Danny Werfel, who was just sworn-in as the new commissioner of the Internal Revenue Service this week, said that taxpayers will see “real-world improvements” from the $80 billion in additional funding the agency will be receiving over the next 10 years.
During his swearing-in ceremony on Tuesday, Werfel said his agency would release its Strategic Operating Plan late this week that will outline specifically how the IRS will use the additional funding. The $80 billion the IRS was allocated through the Inflation Reduction Act will be given to them over the next 10 years.
Werfel, who started working at the IRS in the middle of March, said during his comments:
“This is our moment in history to transform the IRS. We have a great deal of work ahead of us to ensure a more modern and high-performing IRS that provides world-class services to taxpayers.”
Included in the improvements the IRS has planned are additional hires that will help to end the long wait times people have when they call into the IRS for help. They also include new locations where staff at the tax agency could provide services to people in-person, while expanding online accounts as well so that taxpayers and tax professionals would have the ability to address any issues they have online rather than via snail mail.
Werferl was nominated by President Joe Biden to lead the IRS through this important time in its history, thanks to the $80 billion in funding that was pushed through Congress by the Democrat-led House and Senate last year. Democrats couldn’t get enough support from Republicans to avoid the Senate filibuster, so they used budget reconciliation to pass the bill anyway.

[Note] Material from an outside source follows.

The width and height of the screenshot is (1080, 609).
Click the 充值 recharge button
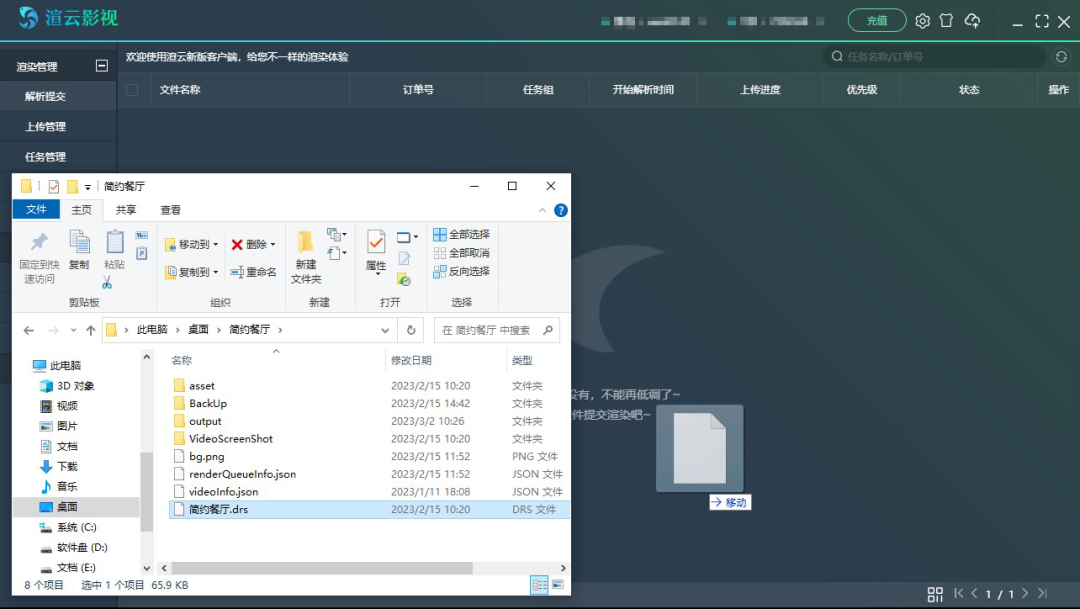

Republicans have long railed against the additional funding that’s being given to the IRS, suggesting that all that money would be used to hire tax agents who would be equipped with weapons as an enforcement approach. Members of the GOP have also said that they believe taxpayers who fall in the middle class would likely be audited more often as a result of the additional staff at the IRS.
While he was going through his confirmation hearing back in February, Werfel answered a lot of questions on those topics from Republicans.
During those hearings, he pledged to members of the Senate Finance Committee that he wouldn’t expand the IRS’ tax audits that it conducts on small businesses as well as households that earn $400,000 a year or less.
The senators on the committee praised him for having the will to lead the IRS, which is a troubled agency, instead of staying at the consulting job he had at a private company.
Before becoming IRS commissioner, Werferl led the global public sector practice at Boston Consulting Group. He has also served as the acting commissioner of the IRS in the past.
During the swearing-in ceremony for Werfel, Janet Yellen, the Treasury Secretary, gave a speech to employees of the Treasury Department and the IRS, saying that employees of the two agencies would be tasked with “dramatically improving taxpayer service and ensuring that large corporations and the wealthy pay the taxes they owe.”